--- begin PAGE EXTRACT ---

Respondents' vessel, while at Melbourne, Australia, during the
war and under charter to pick up and transport a cargo of ore from
New Caledonia, was denied clearance by Australian authorities at
the request of the United States Shipping Board pending the Board's
decision whether the vessel should be ordered to abandon the
charter and return to the United States with a cargo of wheat. In
this situation, the respondents accepted a charter offered by the
United States Food Administration Grain Corporation to carry wheat
from Melbourne to New York, having concluded, after negotiations
with the Food Administration, that they would better sign the
charter, rather than have the United States government take over
the vessel. The freight received under the wheat charter was less
than would have been received under the ore charter, and
respondents sued for the difference in the Court of Claims.
Held:
1. Clause(b) of the Act of June 15, 1917, gave no authority to
cancel the contract for the carriage of ore. P.
278 U. S.
298.
2. The Act did not provide for compensation to the ship owners
for the cancellation of such a contract.
Id.
3. The ship owners, by their acts, and not the Shipping Board,
made it impossible to perform the ore charter. P.
278 U. S.
299.
4. There was no requisition or taking of the vessel.
Id.
5. The Shipping Board did not requisition the ore charter under
clause (e) of the Act.
Id.
64 Ct.Cls. 1 reversed.
Certiorari,
277 U. S. 578, to
a judgment of the Court of Claims allowing a recovery of damages
against the United States.

--- end PAGE EXTRACT ---

[WHAT THIS TASK INVOLVES]:
Carry on the court summary about the ore and wheat charters past its last sentence.

--- begin DATA ---

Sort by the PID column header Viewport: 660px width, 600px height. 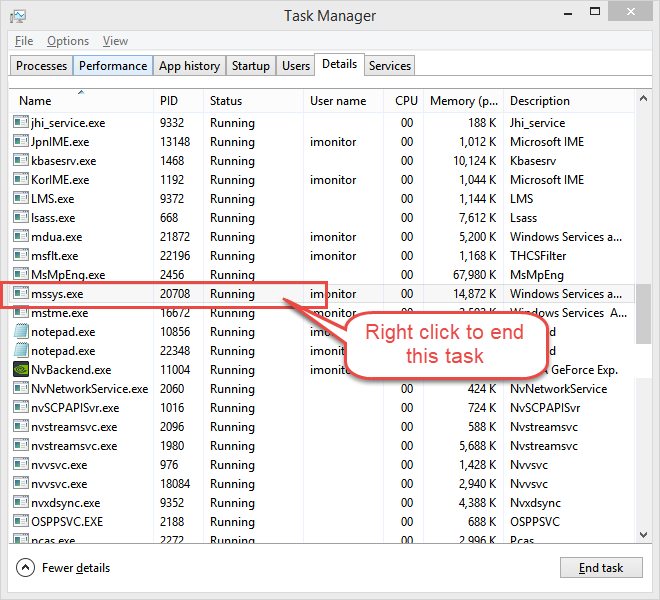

--- end DATA ---

[ANSWER FOR THIS EXERCISE]:
Page 278 U. S. 295
MR. JUSTICE SANFORD delivered the opinion of the Court.
Carver and others, citizens of the United States, who were at
the times hereinafter mentioned the owners of the vessel
Betsy
Ross, in 1923 brought this suit against the United States in
the Court of Claims. Their petition -- which was based on the
Emergency Shipping Fund section of the Act of June 15, 1917, 40
Stat. 182, c. 29 -- alleged that, in 1918, the United States
Shipping Board, on behalf of the government, made use of,
requisitioned, or took over the vessel from their service and
business for the use of the United States Grain Corporation in the
transportation of wheat, and that, "by reason of being deprived of
the use of said ship" they were entitled to compensation. The
court, upon its findings of fact, awarded them judgment.
Carver
et al. v. United States, 64 Ct.Cls. 1.
The Act of 1917 provided:
"The President is hereby authorized and empowered, within the
limits of the amounts herein authorized --"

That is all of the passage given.